(Stored records)
======
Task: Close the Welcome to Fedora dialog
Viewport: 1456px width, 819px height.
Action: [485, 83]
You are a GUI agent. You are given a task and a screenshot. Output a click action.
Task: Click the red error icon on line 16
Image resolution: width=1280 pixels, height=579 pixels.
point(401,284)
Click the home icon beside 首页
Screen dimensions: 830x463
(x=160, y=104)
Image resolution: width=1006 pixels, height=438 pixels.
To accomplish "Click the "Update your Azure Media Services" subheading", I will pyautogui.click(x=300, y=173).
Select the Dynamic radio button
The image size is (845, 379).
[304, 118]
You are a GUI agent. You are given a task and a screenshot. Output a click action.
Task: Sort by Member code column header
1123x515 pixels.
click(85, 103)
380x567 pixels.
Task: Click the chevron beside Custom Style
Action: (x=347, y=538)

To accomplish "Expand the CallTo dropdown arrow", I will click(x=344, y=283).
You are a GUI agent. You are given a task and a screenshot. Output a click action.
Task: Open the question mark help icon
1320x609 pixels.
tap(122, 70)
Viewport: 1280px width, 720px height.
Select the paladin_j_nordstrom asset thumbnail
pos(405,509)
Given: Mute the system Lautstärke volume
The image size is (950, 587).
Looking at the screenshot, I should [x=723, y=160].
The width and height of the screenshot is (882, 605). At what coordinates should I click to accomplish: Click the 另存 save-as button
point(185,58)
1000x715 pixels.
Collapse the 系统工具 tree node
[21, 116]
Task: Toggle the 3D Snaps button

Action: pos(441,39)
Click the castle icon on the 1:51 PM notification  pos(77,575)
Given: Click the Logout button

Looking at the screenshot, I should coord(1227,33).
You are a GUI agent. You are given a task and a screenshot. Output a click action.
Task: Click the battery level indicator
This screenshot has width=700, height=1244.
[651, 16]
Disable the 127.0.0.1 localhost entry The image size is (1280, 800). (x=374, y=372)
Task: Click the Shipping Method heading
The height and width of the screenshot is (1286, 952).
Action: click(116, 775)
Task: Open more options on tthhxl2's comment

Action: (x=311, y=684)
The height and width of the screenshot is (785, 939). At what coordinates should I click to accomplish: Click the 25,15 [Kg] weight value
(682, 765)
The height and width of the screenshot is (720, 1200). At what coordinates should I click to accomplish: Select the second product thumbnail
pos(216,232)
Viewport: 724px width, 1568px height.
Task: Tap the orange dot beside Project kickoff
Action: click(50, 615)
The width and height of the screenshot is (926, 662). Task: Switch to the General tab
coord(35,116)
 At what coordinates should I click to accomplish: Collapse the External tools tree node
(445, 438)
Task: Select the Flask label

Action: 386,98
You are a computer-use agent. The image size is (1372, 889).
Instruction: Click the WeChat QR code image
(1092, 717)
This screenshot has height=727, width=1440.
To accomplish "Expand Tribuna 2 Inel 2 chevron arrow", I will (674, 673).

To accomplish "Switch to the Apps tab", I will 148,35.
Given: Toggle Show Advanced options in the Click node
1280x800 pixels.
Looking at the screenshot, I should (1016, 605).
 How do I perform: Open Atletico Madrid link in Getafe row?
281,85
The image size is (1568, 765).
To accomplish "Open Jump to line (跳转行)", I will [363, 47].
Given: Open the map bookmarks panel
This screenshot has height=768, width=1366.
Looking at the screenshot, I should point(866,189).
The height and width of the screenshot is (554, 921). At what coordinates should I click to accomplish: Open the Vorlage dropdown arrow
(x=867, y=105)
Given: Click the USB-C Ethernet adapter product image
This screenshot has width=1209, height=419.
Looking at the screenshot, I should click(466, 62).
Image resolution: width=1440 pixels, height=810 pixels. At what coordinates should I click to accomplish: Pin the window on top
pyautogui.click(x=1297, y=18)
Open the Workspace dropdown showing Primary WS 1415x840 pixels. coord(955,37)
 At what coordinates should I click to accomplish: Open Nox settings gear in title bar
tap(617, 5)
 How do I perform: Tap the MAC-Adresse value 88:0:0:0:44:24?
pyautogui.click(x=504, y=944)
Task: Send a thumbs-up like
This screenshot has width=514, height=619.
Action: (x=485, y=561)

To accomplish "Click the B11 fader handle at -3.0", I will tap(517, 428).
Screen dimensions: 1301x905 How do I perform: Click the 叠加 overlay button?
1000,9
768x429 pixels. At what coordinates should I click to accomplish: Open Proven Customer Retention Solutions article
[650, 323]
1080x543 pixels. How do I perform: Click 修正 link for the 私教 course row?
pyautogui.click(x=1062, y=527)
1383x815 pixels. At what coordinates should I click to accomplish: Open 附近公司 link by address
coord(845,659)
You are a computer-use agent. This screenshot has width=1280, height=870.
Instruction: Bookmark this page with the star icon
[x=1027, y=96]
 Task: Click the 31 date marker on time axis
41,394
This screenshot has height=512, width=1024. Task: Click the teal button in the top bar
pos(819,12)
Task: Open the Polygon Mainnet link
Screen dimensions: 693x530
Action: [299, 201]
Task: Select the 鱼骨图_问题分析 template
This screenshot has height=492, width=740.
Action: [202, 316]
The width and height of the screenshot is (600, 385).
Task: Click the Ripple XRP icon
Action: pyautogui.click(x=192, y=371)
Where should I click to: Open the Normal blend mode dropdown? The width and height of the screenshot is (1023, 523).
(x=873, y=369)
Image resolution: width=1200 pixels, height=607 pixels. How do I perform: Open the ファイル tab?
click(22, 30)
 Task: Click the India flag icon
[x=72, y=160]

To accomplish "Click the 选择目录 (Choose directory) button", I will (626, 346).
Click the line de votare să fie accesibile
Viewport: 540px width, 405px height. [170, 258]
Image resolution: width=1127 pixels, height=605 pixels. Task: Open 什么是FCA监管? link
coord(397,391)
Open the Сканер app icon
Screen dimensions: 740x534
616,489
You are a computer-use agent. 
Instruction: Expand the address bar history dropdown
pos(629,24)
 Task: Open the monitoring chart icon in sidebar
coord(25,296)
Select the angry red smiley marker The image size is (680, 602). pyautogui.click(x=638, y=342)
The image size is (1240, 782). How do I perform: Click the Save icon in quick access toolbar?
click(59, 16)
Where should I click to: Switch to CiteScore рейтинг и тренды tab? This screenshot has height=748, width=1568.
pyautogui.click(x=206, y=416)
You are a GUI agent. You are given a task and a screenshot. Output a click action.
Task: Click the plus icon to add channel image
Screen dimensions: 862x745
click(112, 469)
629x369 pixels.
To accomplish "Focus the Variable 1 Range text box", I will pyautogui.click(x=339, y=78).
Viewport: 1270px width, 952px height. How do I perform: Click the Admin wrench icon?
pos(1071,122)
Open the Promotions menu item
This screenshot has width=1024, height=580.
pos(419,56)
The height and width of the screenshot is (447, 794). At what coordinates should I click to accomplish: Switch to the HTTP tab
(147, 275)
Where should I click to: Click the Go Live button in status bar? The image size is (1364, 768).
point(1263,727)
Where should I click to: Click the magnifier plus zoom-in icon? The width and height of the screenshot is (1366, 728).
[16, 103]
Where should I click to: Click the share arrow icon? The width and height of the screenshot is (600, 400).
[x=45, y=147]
======
§ ASSIGNED TASK
Nothing may change. Retype all of the entries.

§ SOLUTION TO THE EXERCISE
Task: Close the Welcome to Fedora dialog
Viewport: 1456px width, 819px height.
Action: [485, 83]
You are a GUI agent. You are given a task and a screenshot. Output a click action.
Task: Click the red error icon on line 16
Image resolution: width=1280 pixels, height=579 pixels.
point(401,284)
Click the home icon beside 首页
Screen dimensions: 830x463
(x=160, y=104)
Image resolution: width=1006 pixels, height=438 pixels.
To accomplish "Click the "Update your Azure Media Services" subheading", I will pyautogui.click(x=300, y=173).
Select the Dynamic radio button
The image size is (845, 379).
[304, 118]
You are a GUI agent. You are given a task and a screenshot. Output a click action.
Task: Sort by Member code column header
1123x515 pixels.
click(85, 103)
380x567 pixels.
Task: Click the chevron beside Custom Style
Action: (x=347, y=538)

To accomplish "Expand the CallTo dropdown arrow", I will click(x=344, y=283).
You are a GUI agent. You are given a task and a screenshot. Output a click action.
Task: Open the question mark help icon
1320x609 pixels.
tap(122, 70)
Viewport: 1280px width, 720px height.
Select the paladin_j_nordstrom asset thumbnail
pos(405,509)
Given: Mute the system Lautstärke volume
The image size is (950, 587).
Looking at the screenshot, I should [x=723, y=160].
The width and height of the screenshot is (882, 605). At what coordinates should I click to accomplish: Click the 另存 save-as button
point(185,58)
1000x715 pixels.
Collapse the 系统工具 tree node
[21, 116]
Task: Toggle the 3D Snaps button

Action: pos(441,39)
Click the castle icon on the 1:51 PM notification  pos(77,575)
Given: Click the Logout button

Looking at the screenshot, I should coord(1227,33).
You are a GUI agent. You are given a task and a screenshot. Output a click action.
Task: Click the battery level indicator
This screenshot has width=700, height=1244.
[651, 16]
Disable the 127.0.0.1 localhost entry The image size is (1280, 800). (x=374, y=372)
Task: Click the Shipping Method heading
The height and width of the screenshot is (1286, 952).
Action: click(116, 775)
Task: Open more options on tthhxl2's comment

Action: (x=311, y=684)
The height and width of the screenshot is (785, 939). At what coordinates should I click to accomplish: Click the 25,15 [Kg] weight value
(682, 765)
The height and width of the screenshot is (720, 1200). At what coordinates should I click to accomplish: Select the second product thumbnail
pos(216,232)
Viewport: 724px width, 1568px height.
Task: Tap the orange dot beside Project kickoff
Action: click(50, 615)
The width and height of the screenshot is (926, 662). Task: Switch to the General tab
coord(35,116)
 At what coordinates should I click to accomplish: Collapse the External tools tree node
(445, 438)
Task: Select the Flask label

Action: 386,98
You are a computer-use agent. The image size is (1372, 889).
Instruction: Click the WeChat QR code image
(1092, 717)
This screenshot has height=727, width=1440.
To accomplish "Expand Tribuna 2 Inel 2 chevron arrow", I will (674, 673).

To accomplish "Switch to the Apps tab", I will 148,35.
Given: Toggle Show Advanced options in the Click node
1280x800 pixels.
Looking at the screenshot, I should (1016, 605).
 How do I perform: Open Atletico Madrid link in Getafe row?
281,85
The image size is (1568, 765).
To accomplish "Open Jump to line (跳转行)", I will [363, 47].
Given: Open the map bookmarks panel
This screenshot has height=768, width=1366.
Looking at the screenshot, I should point(866,189).
The height and width of the screenshot is (554, 921). At what coordinates should I click to accomplish: Open the Vorlage dropdown arrow
(x=867, y=105)
Given: Click the USB-C Ethernet adapter product image
This screenshot has width=1209, height=419.
Looking at the screenshot, I should click(466, 62).
Image resolution: width=1440 pixels, height=810 pixels. At what coordinates should I click to accomplish: Pin the window on top
pyautogui.click(x=1297, y=18)
Open the Workspace dropdown showing Primary WS 1415x840 pixels. coord(955,37)
 At what coordinates should I click to accomplish: Open Nox settings gear in title bar
tap(617, 5)
 How do I perform: Tap the MAC-Adresse value 88:0:0:0:44:24?
pyautogui.click(x=504, y=944)
Task: Send a thumbs-up like
This screenshot has width=514, height=619.
Action: (x=485, y=561)

To accomplish "Click the B11 fader handle at -3.0", I will tap(517, 428).
Screen dimensions: 1301x905 How do I perform: Click the 叠加 overlay button?
1000,9
768x429 pixels. At what coordinates should I click to accomplish: Open Proven Customer Retention Solutions article
[650, 323]
1080x543 pixels. How do I perform: Click 修正 link for the 私教 course row?
pyautogui.click(x=1062, y=527)
1383x815 pixels. At what coordinates should I click to accomplish: Open 附近公司 link by address
coord(845,659)
You are a computer-use agent. This screenshot has width=1280, height=870.
Instruction: Bookmark this page with the star icon
[x=1027, y=96]
 Task: Click the 31 date marker on time axis
41,394
This screenshot has height=512, width=1024. Task: Click the teal button in the top bar
pos(819,12)
Task: Open the Polygon Mainnet link
Screen dimensions: 693x530
Action: [299, 201]
Task: Select the 鱼骨图_问题分析 template
This screenshot has height=492, width=740.
Action: [202, 316]
The width and height of the screenshot is (600, 385).
Task: Click the Ripple XRP icon
Action: pyautogui.click(x=192, y=371)
Where should I click to: Open the Normal blend mode dropdown? The width and height of the screenshot is (1023, 523).
(x=873, y=369)
Image resolution: width=1200 pixels, height=607 pixels. How do I perform: Open the ファイル tab?
click(22, 30)
 Task: Click the India flag icon
[x=72, y=160]

To accomplish "Click the 选择目录 (Choose directory) button", I will (626, 346).
Click the line de votare să fie accesibile
Viewport: 540px width, 405px height. [170, 258]
Image resolution: width=1127 pixels, height=605 pixels. Task: Open 什么是FCA监管? link
coord(397,391)
Open the Сканер app icon
Screen dimensions: 740x534
616,489
You are a computer-use agent. 
Instruction: Expand the address bar history dropdown
pos(629,24)
 Task: Open the monitoring chart icon in sidebar
coord(25,296)
Select the angry red smiley marker The image size is (680, 602). pyautogui.click(x=638, y=342)
The image size is (1240, 782). How do I perform: Click the Save icon in quick access toolbar?
click(59, 16)
Where should I click to: Switch to CiteScore рейтинг и тренды tab? This screenshot has height=748, width=1568.
pyautogui.click(x=206, y=416)
You are a GUI agent. You are given a task and a screenshot. Output a click action.
Task: Click the plus icon to add channel image
Screen dimensions: 862x745
click(112, 469)
629x369 pixels.
To accomplish "Focus the Variable 1 Range text box", I will pyautogui.click(x=339, y=78).
Viewport: 1270px width, 952px height. How do I perform: Click the Admin wrench icon?
pos(1071,122)
Open the Promotions menu item
This screenshot has width=1024, height=580.
pos(419,56)
The height and width of the screenshot is (447, 794). At what coordinates should I click to accomplish: Switch to the HTTP tab
(147, 275)
Where should I click to: Click the Go Live button in status bar? The image size is (1364, 768).
point(1263,727)
Where should I click to: Click the magnifier plus zoom-in icon? The width and height of the screenshot is (1366, 728).
[16, 103]
Where should I click to: Click the share arrow icon? The width and height of the screenshot is (600, 400).
[x=45, y=147]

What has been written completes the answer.